3. Que dit l’article 3 du Code de la nationalité de 1961 ?

Un article fondamental du droit ivoirien mérite d’être rappelé : l’article 3 du Code de 1961 précise que :
« Les dispositions relatives à la nationalité contenues dans les traités ou accords internationaux dûment ratifiés et publiés s’appliquent, même si elles sont contraires à la législation intérieure. »
Autrement dit, si la Côte d’Ivoire a signé un accord international (notamment dans le cadre de la CEDEAO, ou avec d’autres pays africains ou européens), ces accords s’imposent même aux lois ivoiriennes. Il serait donc contraire au droit international de retirer la nationalité à un citoyen en dehors des procédures prévues, ou en violation de traités en vigueur.
4. Une décision contestable sur le fond et sur la forme
La radiation de M. Thiam de la liste électorale repose sur une interprétation subjective et sans base juridique solide. Elle semble davantage guidée par une volonté d’exclusion politique que par le respect du droit.
Une telle décision :
- viole le principe de sécurité juridique, en remettant en cause un acte administratif en vigueur (le certificat de nationalité), sans l’annuler ;
- piétine le droit fondamental à la participation politique, inscrit dans la Constitution ivoirienne ;
- et risque de décrédibiliser l’appareil judiciaire, en l’instrumentalisant à des fins partisanes.
5. Une démocratie ne peut s’accommoder de l’arbitraire

Au-delà du cas de Tidjane Thiam, cette affaire engage l’image de la justice ivoirienne, la crédibilité du processus électoral, et plus largement l’avenir démocratique du pays. Quand la loi devient un outil pour éliminer des adversaires, c’est la République elle-même qui vacille.

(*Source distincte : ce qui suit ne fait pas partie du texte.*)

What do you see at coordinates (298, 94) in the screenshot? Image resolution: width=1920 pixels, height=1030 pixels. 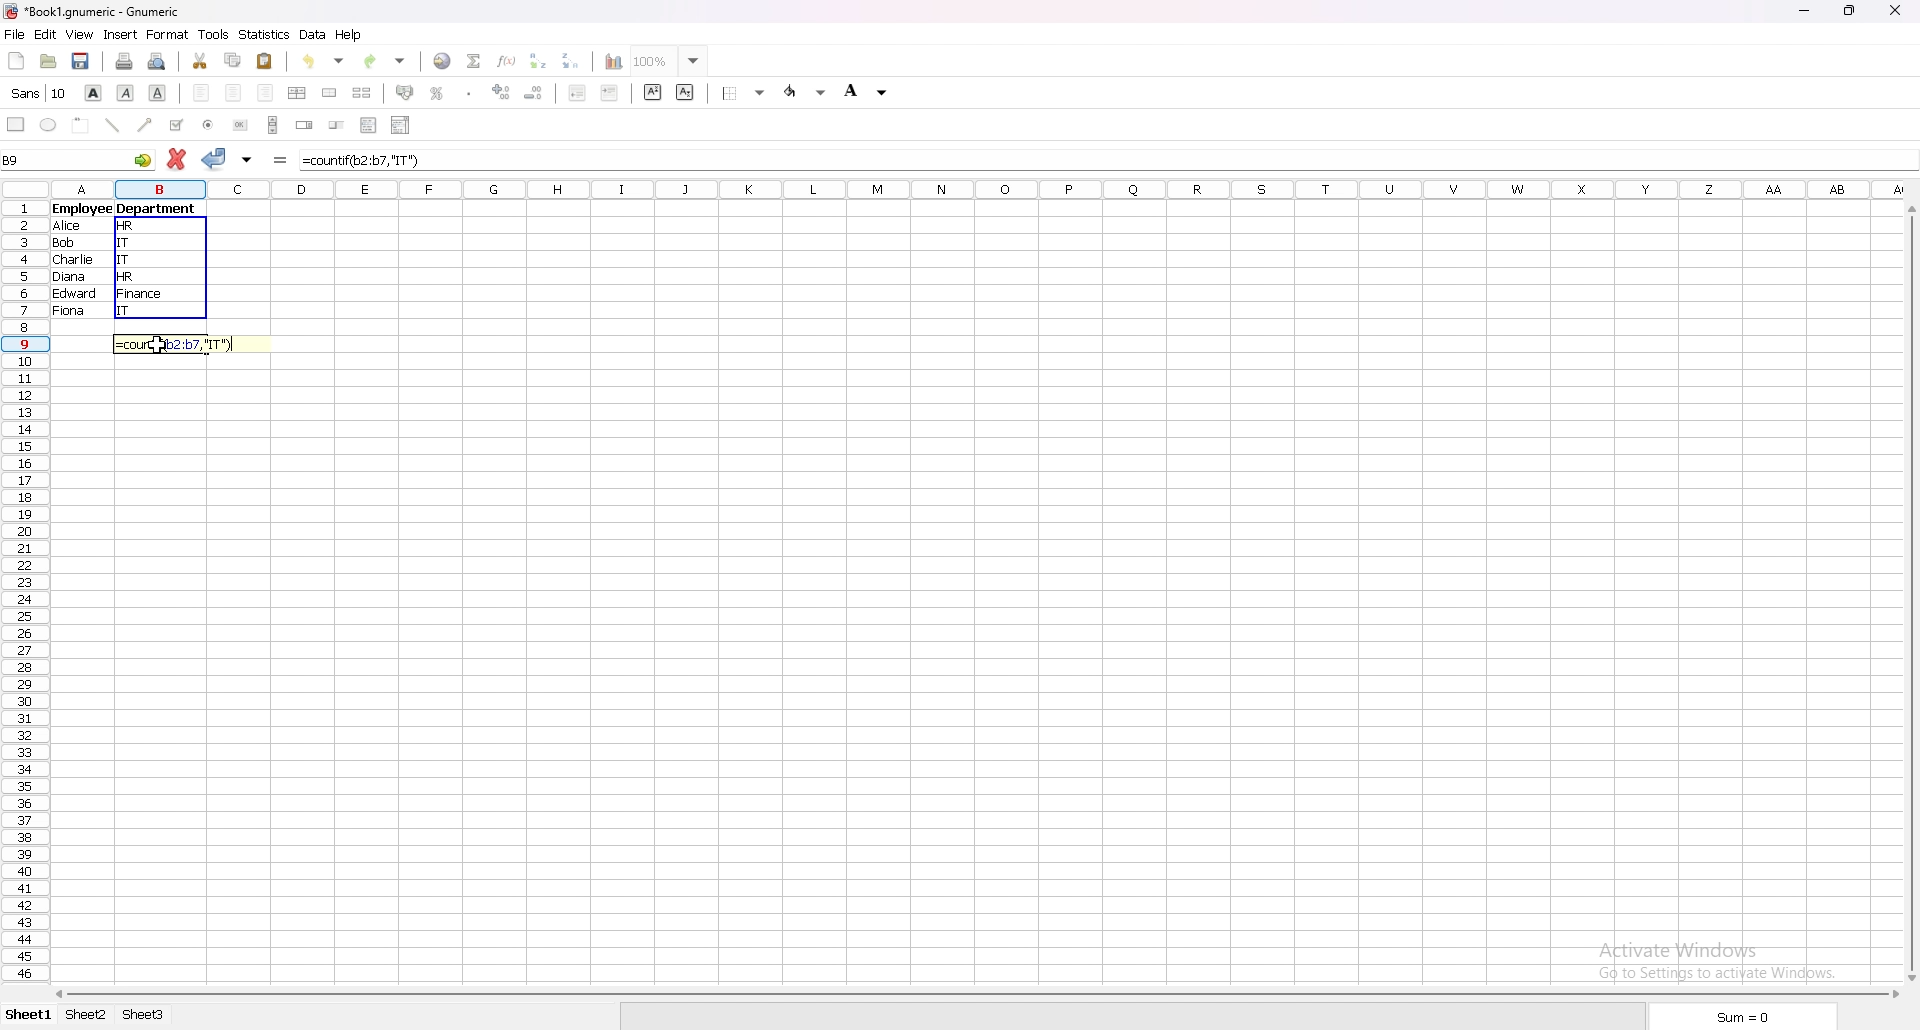 I see `centre horizontally` at bounding box center [298, 94].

La question n’est pas de savoir si l’on soutient ou non un homme politique, mais si la règle de droit s’applique à tous, de manière équitable, transparente et prévisible.
Conclusion : défendre le droit, c’est défendre la Côte d’Ivoire
Tidjane Thiam est en possession d’un certificat de nationalité ivoirienne, en règle, reconnu par l’État. Il a renoncé à la nationalité française. Aucun tribunal n’a annulé son certificat. Dans ces conditions, le radier de la liste électorale est non seulement injuste, mais juridiquement indéfendable.
Refuser cela, c’est défendre la démocratie, la justice, et le droit des Ivoiriens de choisir librement leurs dirigeants. Car aujourd’hui, ce n’est pas seulement Thiam qu’on écarte : c’est la voix du peuple qu’on cherche à faire.